Dieses Jahr hat mich mein Egotrip nicht einfach irgendwohin verschlagen... Nein. Dieses Jahr hab ich mir Island ausgesucht! Ausserdem wurde es dieses Mal auch kein Städtetrip und auch nicht "nur" ein Wochenende. Ganze 6 Tage bin ich alleine mit einem Offroader auf den Strassen und Kieswege von Island unterwegs gewesen. Das war wohl eine der eindrücklichsten Reisen, die ich je gemacht habe...
Aber nun mal ganz von vorne.
Am Mittwoch, 18. Juni 2014 bin ich pünktlich um kurz nach 15.00 Uhr Island-Zeit gelandet und wurde dort von meinem Autovermieter per Shuttlebus abgeholt. Ich hatte mir im Vorfeld einen Suzuki Jimny (der kleinste erhältliche 4WD) gemietet. Der freundliche Vermieter musste mich dann darauf hinweisen, dass sie leider keine Suzukis mehr vermieten, ich bekäme jetzt einen Chevy Captiva. Wer was von Autos versteht weiss, der ist um einiges grösser als der Jimny!! Und zwar so gross, dass ich nach Runterklappen der Rücksitze problemlos im Kofferraum liegen konnte. Wegen des Jimnys hatte ich mich natürlich darauf eingestellt, im Zelt schlafen zu müssen und auch extra noch eins gekauft! Hätt ich das nur im Voraus gewusst... Na macht nix!

Datenabschnitt:
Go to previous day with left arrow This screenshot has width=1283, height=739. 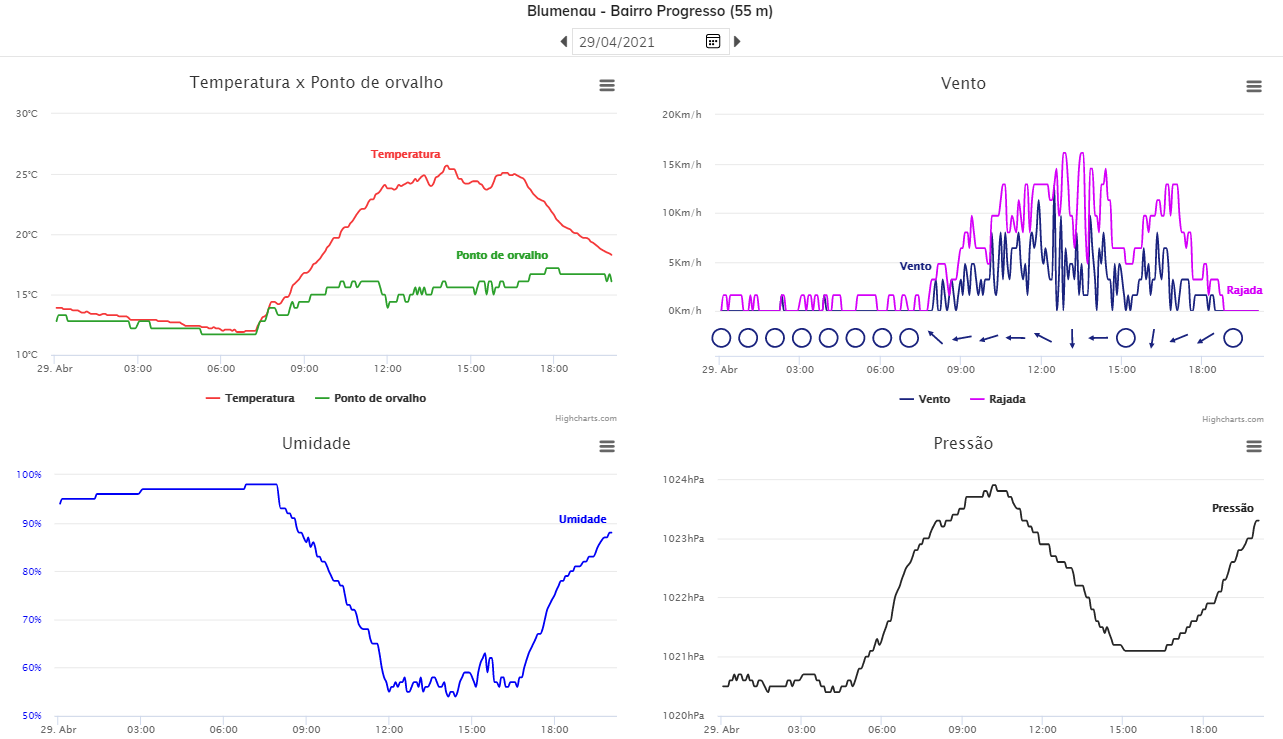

Aufgabenstellung:
• 1. Welches Auto wurde im Reisebericht über Island anstelle des gebuchten Suzuki Jimny übergeben?
• 2. Schreibe den Reisebericht über Island im gleichen Ton weiter.

Antworten:
• 1. Ein Chevy Captiva.

• 2.
Erster Programmpunkt an diesem nicht mehr so langen Tag war dann die berühmte Blaue Lagune, kaum 20 Minuten vom Flughafen entfernt. Hier kann man im herrlich warmen, milchig babyblauen Wasser wunderbar entspannen und sich nach Lust und Laune eine Maske mit Schlamm ins Gesicht schmieren.
Das witzige an dieser ganzen Lagune ist eigentlich, dass das Wasser nicht etwa aus einer warmen Quelle aus der Erde kommt. Es handelt sich dabei um einen Abwassersalzsee des geothermischen Kraftwerks Svartvengi. Das Kraftwerk liegt in einem Hochtemperaturgebiet mit Salzwasserquellen, die Temperaturen bis zu 240° Grad erreichen. Mit dem heissen Wasser wird kaltes Süsswasser erwärmt, das zur Beheizung der Ortschaften und des Flughafens auf Reykjanes genutzt wird. Ausserdem wird damit auch Strom erzeugt. Das tut dem Badevergnügen, welches übrigens auf Grund seiner Mineralhaltigkeit auch sehr gesund ist, keinen Abriss.
Am Donnerstag, 19. Juni 2014 bin ich dann dem Atlantik nach Richtung Osten gefahren. Den ersten Stop hab ich beim Seljalandsfoss eingelegt. Ein schöner Wasserfall, hinter dem man auch durchgehen kann.
Der nächste Halt war kurz darauf der Skògafoss. Bei dem konnte man einem steilen Weg hinauf folgen und ihn von ganz oben betrachten. Aber man konnte unten auch ungehindert bis ganz drunter kommen. Das war schon speziell.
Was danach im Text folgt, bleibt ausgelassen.